Status Quo & Ausblick
Am 27. März 2026 fand das fünfte Treffen des Arbeitskreises „Wasser“ statt. Expertinnen und Experten aus verschiedenen Bereichen diskutierten den aktuellen rechtlichen Stand für eine autonome Binnenschifffahrt.
Das Treffen startete mit Vorträgen der Zentralkommission für die Rheinschifffahrt (ZKR) und der Wasserstraßen- und Schifffahrtsverwaltung (WSV/GDWS), wobei der Status Quo der rechtlichen Rahmenbedingungen und der schrittweise Ansatz über Pilotprojekte in den Fokus rückten. Im zweiten Teil der Veranstaltung erfolgte ein weiterer Vortrag von der Argonics GmbH über das aktuelle Portfolio für Automatisierungssysteme und somit dem Stand der Technik hinsichtlich einer autonomen Binnenschifffahrt. Im Anschluss gab es eine offene Diskussionsrunde über die in den Vorträgen angesprochenen Themen.

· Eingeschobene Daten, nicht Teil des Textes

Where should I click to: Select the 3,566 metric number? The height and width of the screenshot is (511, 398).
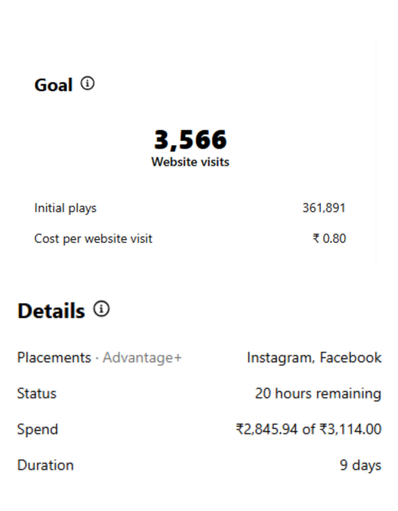point(190,139)
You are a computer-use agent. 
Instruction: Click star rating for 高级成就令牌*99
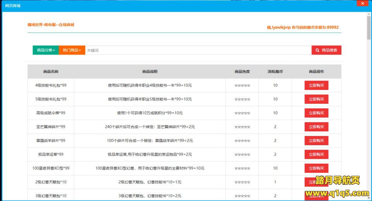242,113
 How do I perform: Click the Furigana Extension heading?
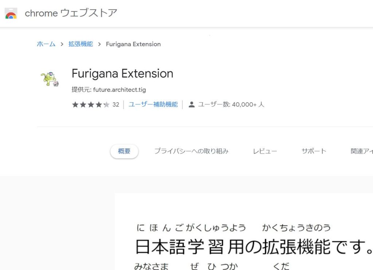122,73
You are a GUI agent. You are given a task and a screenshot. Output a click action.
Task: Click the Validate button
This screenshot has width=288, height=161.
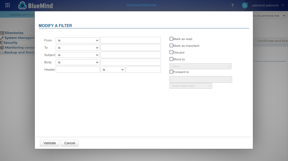[x=50, y=143]
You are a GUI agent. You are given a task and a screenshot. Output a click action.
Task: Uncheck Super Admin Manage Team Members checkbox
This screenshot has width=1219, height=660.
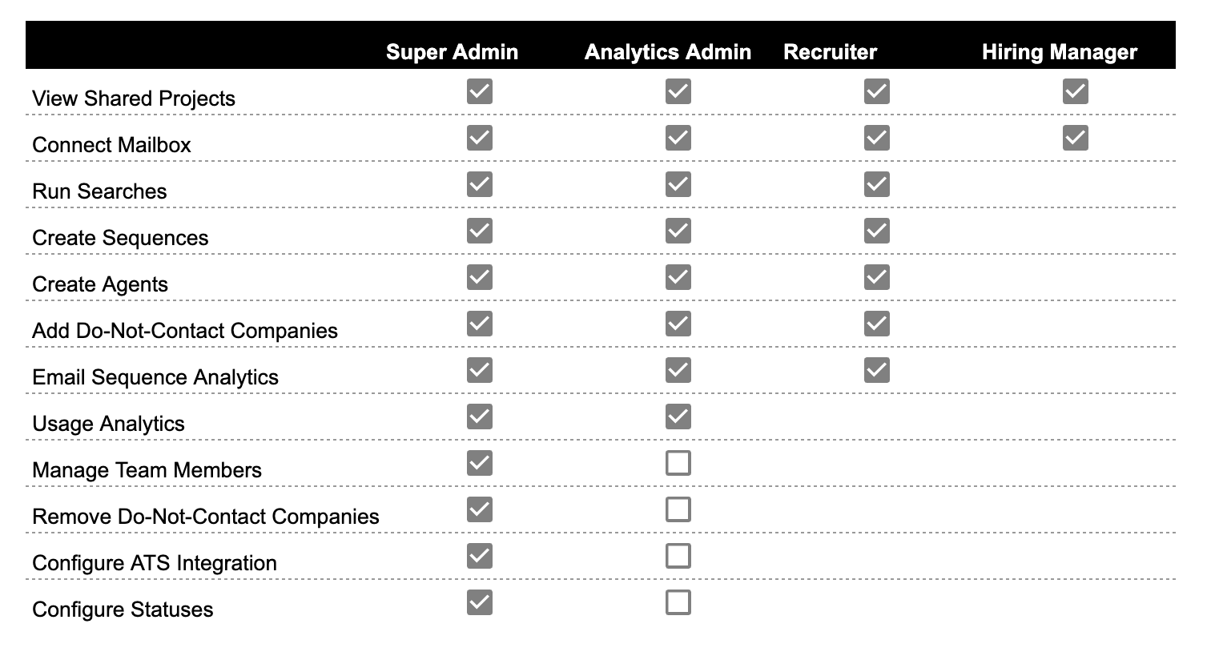tap(480, 463)
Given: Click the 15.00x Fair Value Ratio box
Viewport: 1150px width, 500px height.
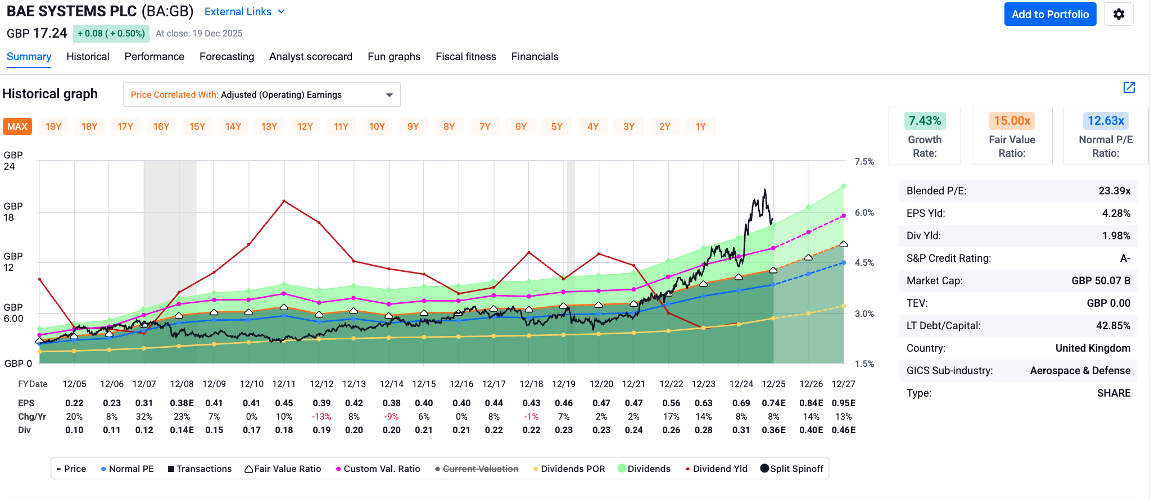Looking at the screenshot, I should [x=1012, y=136].
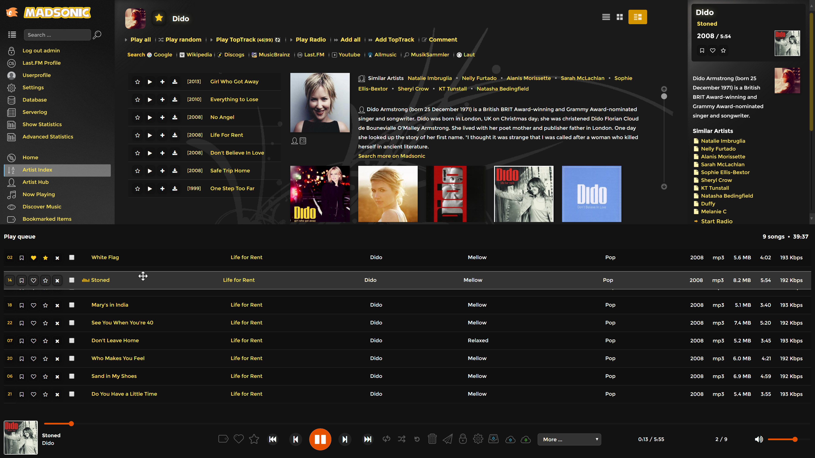Image resolution: width=815 pixels, height=458 pixels.
Task: Toggle shuffle in the bottom player bar
Action: pos(401,439)
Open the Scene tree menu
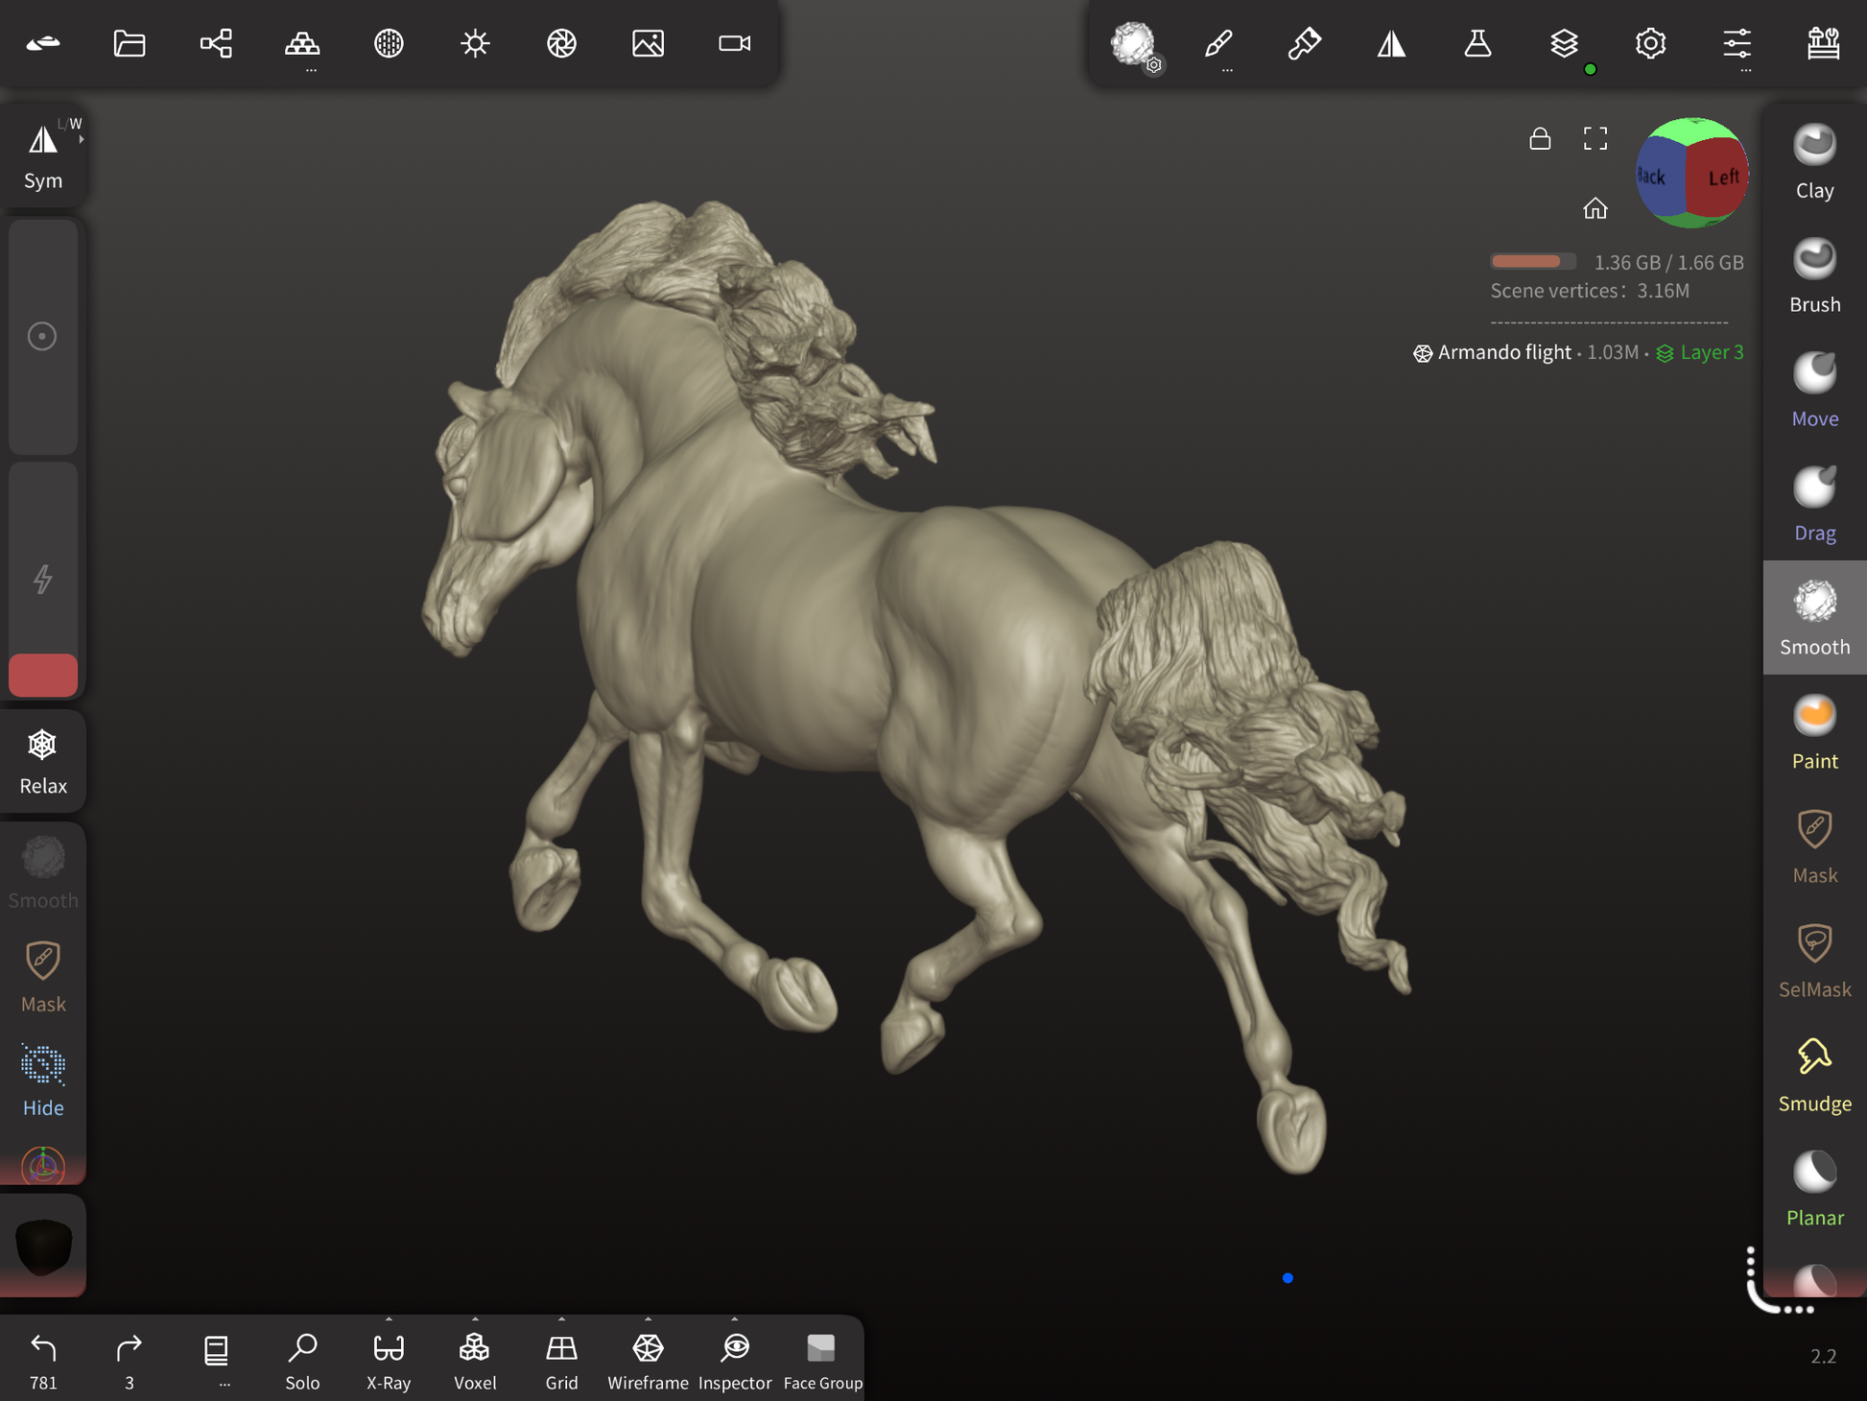1867x1401 pixels. click(216, 44)
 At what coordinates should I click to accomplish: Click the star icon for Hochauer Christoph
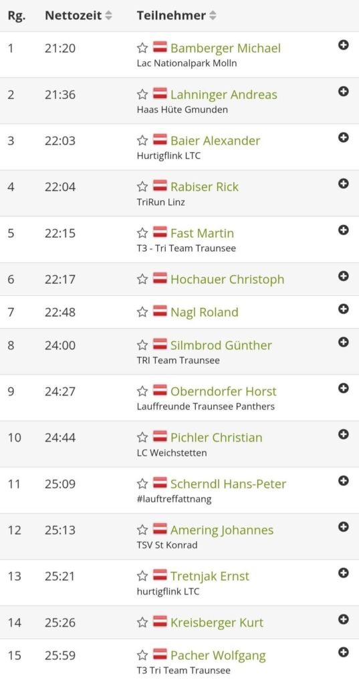tap(142, 279)
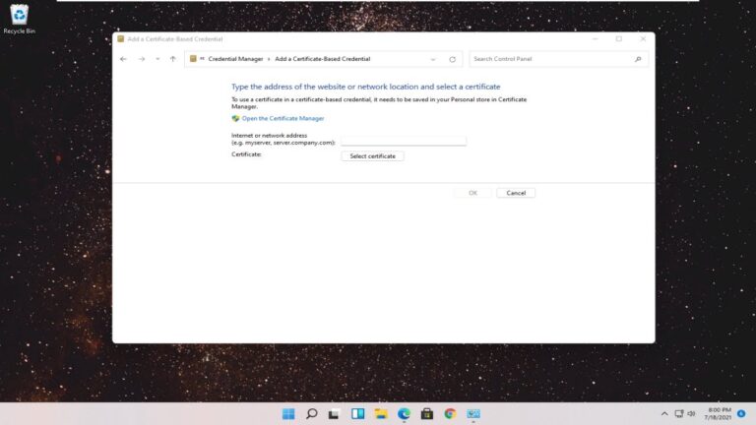Image resolution: width=756 pixels, height=425 pixels.
Task: Go to Credential Manager breadcrumb
Action: point(235,59)
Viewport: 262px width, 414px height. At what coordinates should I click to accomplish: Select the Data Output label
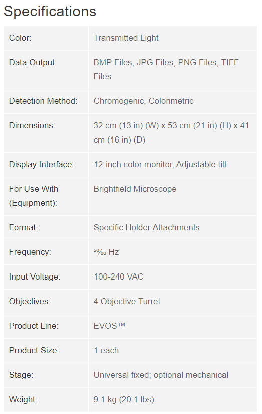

Auf technischer Ebene wurde für den Betrieb die Relevanz einer lückenlosen Netzabdeckung mit Latenzen im Millisekunden Bereich hervorgehoben, was gerade im grenzüberschreitenden Verkehr noch eine Herausforderung darstellt. Als Ergänzung wurden hierbei alternative Systeme wie Starlink diskutiert, ebenso wie der nötige Ersatz manueller Totmannschalter durch automatisierte Müdigkeitserkennungen.
Auf gesellschaftlicher und wirtschaftlicher Ebene spiegelten die Beiträge den Bedarf der Branche nach klareren Zuständigkeiten und einer transparenteren Zusammenarbeit mit den zuständigen Behörden wider Ökologische Bedenken hinsichtlich einer Verkehrszunahme konnten durch den Verweis auf weiterhin geltende strenge Standards entkräftet werden. Die anwesenden Experten gehen davon aus, dass durch die technischen Innovationen ein Verkehrsträger, welche pro Tonnenkilometer weniger Emissionen ausstößt als ein herkömmlicher Lkw, gestärkt wird, ohne das besondere Umweltauswirkungen zu befürchten sind.
Es wurde betont, dass aus Sicht der Praxis noch einige Rahmenbedingungen geschärft werden müssen. Bespielhaft wurde das Konzept einer Fernsteuerzentrale (FSZ) genannt, die aus Sicht der Praxis noch offene Fragen aufwerfen – etwa ob diese als Büroarbeitsplatz gilt, ob sie zwingend im Inland liegen muss und wie länderübergreifende Haftungsfragen gelöst werden. Die Teilnehmenden erwarten den ersten großen regulatorischen Meilenstein der ZKR für 2028.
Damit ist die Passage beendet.